Unha com Carne, por Nic Hardy

Nic Hardy
/Tempo de leitura: 5 minutos

As relações são postas à prova e os laços são fortalecidos em várias circunstâncias, mas grande parte dos casais não sabe como uma má decisão pode deixar alguém em perigo. É isso que torna este Notes from Outside n.º 13 tão interessante. Esta caminhada de um mês pelos Alpes suíços não foi apenas um teste físico para a Nic e o seu parceiro James, mas também uma forma arrojada de crescerem enquanto casal. Entre o cansaço, suor e até medo em certas ocasiões, será que ainda seriam capazes de falar um com outro no final da caminhada? Não digo mais nada. Divirtam-se com a leitura e espreitem a Coleção, se esta aventura vos parecer um bom plano para o verão de 2024.

Catherine

Editora, Notes from Outside

Comecei a correr e a rir, de uma maneira infantil, com as gargalhadas entaladas na minha garganta, enquanto saltitava pelo planalto. Subitamente, a minha mochila estava leve como o ar. Virei-me e vi o James a abanar a cabeça e a sorrir.

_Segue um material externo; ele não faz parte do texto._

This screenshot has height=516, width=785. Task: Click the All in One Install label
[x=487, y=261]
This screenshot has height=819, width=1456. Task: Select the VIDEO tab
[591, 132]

Era o 25.º dia da nossa caminhada ao longo de um mês na Suíça, no Trilho dos Passos Alpinos, uma caminhada extenuante de 700 km com 38 000 metros de ascensão de cortar a respiração. Quer fosse simplesmente por ter recuperado a força nas pernas ou por estar simplesmente a delirar, naquele momento senti-me nas nuvens. Chegávamos ao pico Catogne, à nossa direita, e lá em baixo estava o estreito vale de Le Châtelard. Do outro lado, estavam as águas azul-turquesa do lago de Émosson. Apesar de deslumbrante, não foi a minha vista favorita da viagem, por isso, não sei bem por que razão escolhi este momento para esquecer as minhas ansiedades e deixar-me levar pelo trilho. Nessa manhã, eu tinha voltado a descobrir o êxito de 2006 de Simon Webbe, «Coming Around Again», que estava esquecido na minha lista Spotify, enquanto procurava canções inspiradoras que me ajudassem a ultrapassar o dia. Apesar de foleira e de ter sido publicada há 17 anos, a Nic de 22 anos lembrava-se da letra na íntegra. Tenho praticamente 99% de certeza que o Simon Webbe não imaginou uma caminhada através de um país quando a cantou, mas não há dúvida que, naquele dia, a canção deu-me forças.

Voltemos ao primeiro dia da aventura, em que estávamos de mão dada no ponto de partida do Trilho dos Passos Alpinos (a Rota Nacional Suíça de Caminhada n.º 6). Estava nervosa. Nunca tinha caminhado antes por um trilho tão extenso quanto este. Queríamos concentrar um trilho de caminhada de 43 etapas em 31 dias e apesar de o meu namorado atleta e recordista estar perfeitamente à-vontade com isto, para mim era um plano intimidante. Com praticamente 10 FKT (tempo mais rápido conhecido) no seu palmarés, o James é uma máquina das caminhadas. Em termos otimistas, nós criaríamos lindas memórias juntos, a caminhar de mão dada pelos florescentes prados alpinos, a celebrar o nosso amor e a viver os melhores dias das nossas vidas. Mas a ansiedade fez-me pensar que eu seria demasiado lenta, ele implicaria comigo, não haveria escapatória possível nos piores momentos. Além de tudo isso, ambos estaríamos fedorentos, cansados e irritados. Será que teríamos paciência para aguentarmos o mês inteiro e chegarmos ilesos ao final?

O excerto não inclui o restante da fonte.